The story begins in Mexico, the day Don Serafin gives Juan permission to marry his daughter, Cleófilas, and take her to the “other side,” across the border. In the emotion of parting, he reassures her that as her father he will never abandon her, a remark that she later remembers for its comfort and hope. The wedding is what Cleófilas has been waiting for her entire life. Through watching films and soap operas, she has learned to desire a fairy-tale existence, the kind she is sure she will achieve with the love of her life, Juan Pedro. Once they settle in Seguin, Cleófilas finds herself drawn to the lovely creek running behind the house. No one knows why the creek is called La Gritona (Woman Hollering). The first time she crosses the creek with Juan, she laughs when he tells her its name. She does not laugh the first time Juan hits her; she does not say a word. Eventually after many beatings and the birth of their son, Juan Pedrito, she sits on the creek bank listening to the high silver voice of the water. It is calling her. She is sure of it. The sounds remind her of La Llorona, a woman who drowned her own children. She wonders if they named the creek for her.

Cleófilas’s two friends, Dolores and Soledad, caution her about the dangers of La Gritona, especially after dark. Do not go there, they advise. To take her mind off Juan’s nightly drinking at the tavern and his affairs with other women (he was with one woman while she was at the hospital giving birth to their son), she escapes by watching a few episodes of a Mexican soap opera on Soledad’s television. She realizes that her life has begun to resemble a soap opera, each episode sadder than the previous one.

(Saved entries)
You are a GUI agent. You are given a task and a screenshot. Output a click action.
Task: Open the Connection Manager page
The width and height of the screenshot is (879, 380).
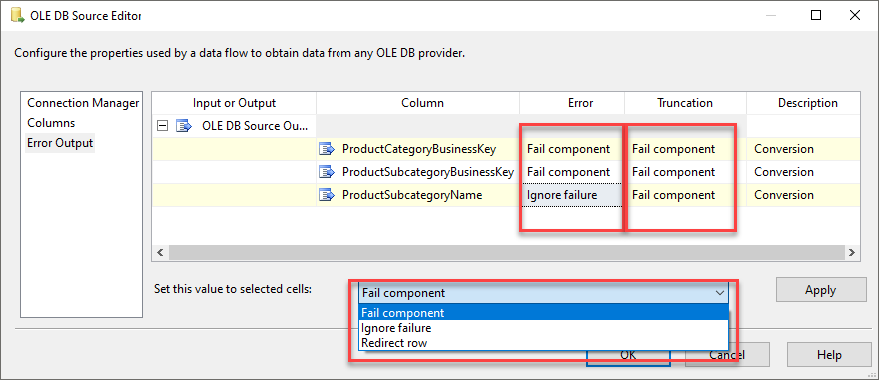(83, 103)
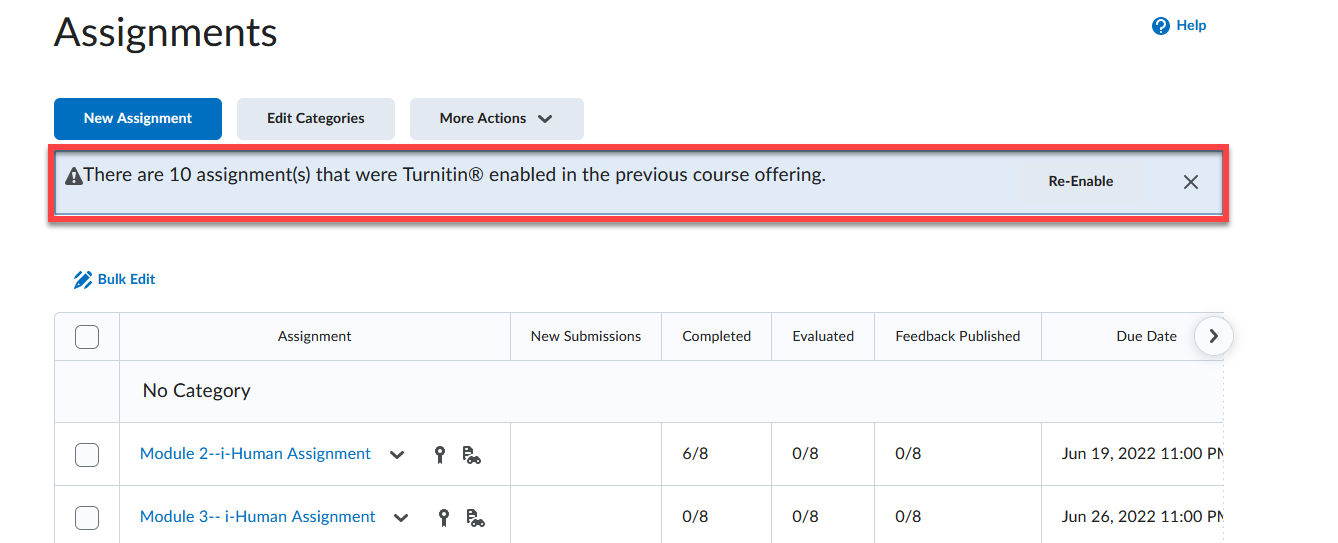Click the key icon for Module 2 assignment
This screenshot has height=543, width=1338.
coord(440,455)
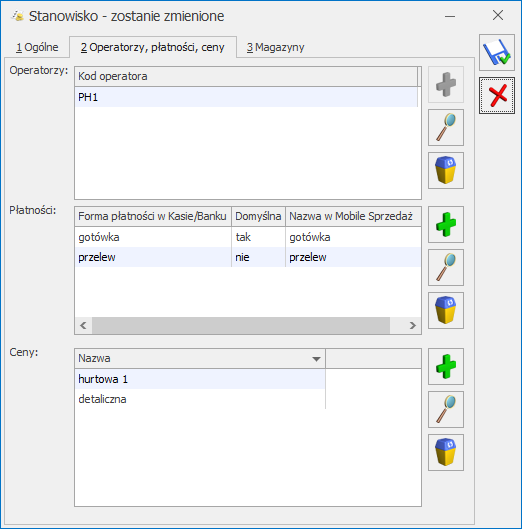The width and height of the screenshot is (522, 529).
Task: Open payment details with the Płatności magnifier icon
Action: 446,268
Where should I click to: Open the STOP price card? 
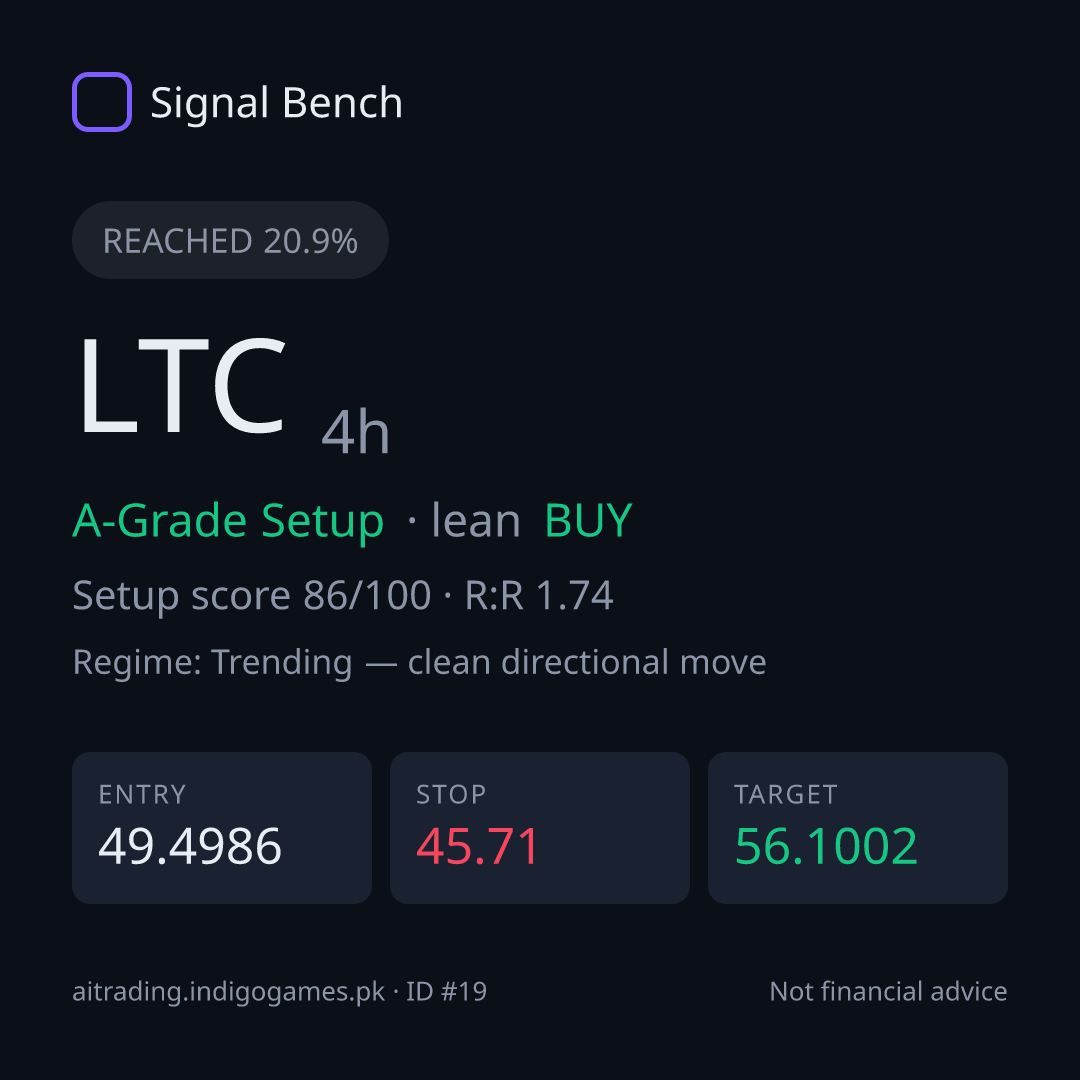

Explore the material:
1. From the summary of Cleófilas's story, write out the part that opens with the words containing "Cleófilas’s two friends, Dolores" and closes with "the previous one.".
2. Write what comes next in the summary of Cleófilas's story, picking up after its last sentence.

Answers for this exercise:
1.
Cleófilas’s two friends, Dolores and Soledad, caution her about the dangers of La Gritona, especially after dark. Do not go there, they advise. To take her mind off Juan’s nightly drinking at the tavern and his affairs with other women (he was with one woman while she was at the hospital giving birth to their son), she escapes by watching a few episodes of a Mexican soap opera on Soledad’s television. She realizes that her life has begun to resemble a soap opera, each episode sadder than the previous one.

2.
When she learns she is pregnant with their second child, her mood changes. She argues with Juan, urging him to take her to the doctor for a prenatal checkup. She promises to tell the doctor that her extensive bruises are the result of a fall down the front steps. When he hesitates, she pressures him. It is for their unborn child, she says. He must relent and drive her for a sonogram. At the doctor’s office with her husband in the waiting room, she breaks down. A caring nurse makes a quick secretive phone call to her friend, Felice. The next day, while Juan is at work, Cleófilas takes her baby and walks to the Cash ’N Carry off the I-10 interstate. Felice is waiting in her pickup truck to drive her to the Greyhound station in San Antonio, where she will board a bus for Mexico. As they cross Woman Hollering Creek, Felice lets out a yell and laughs. Soon, much to her surprise and relief, Cleófilas hears the long forgotten sound of laughter coming from her own lips.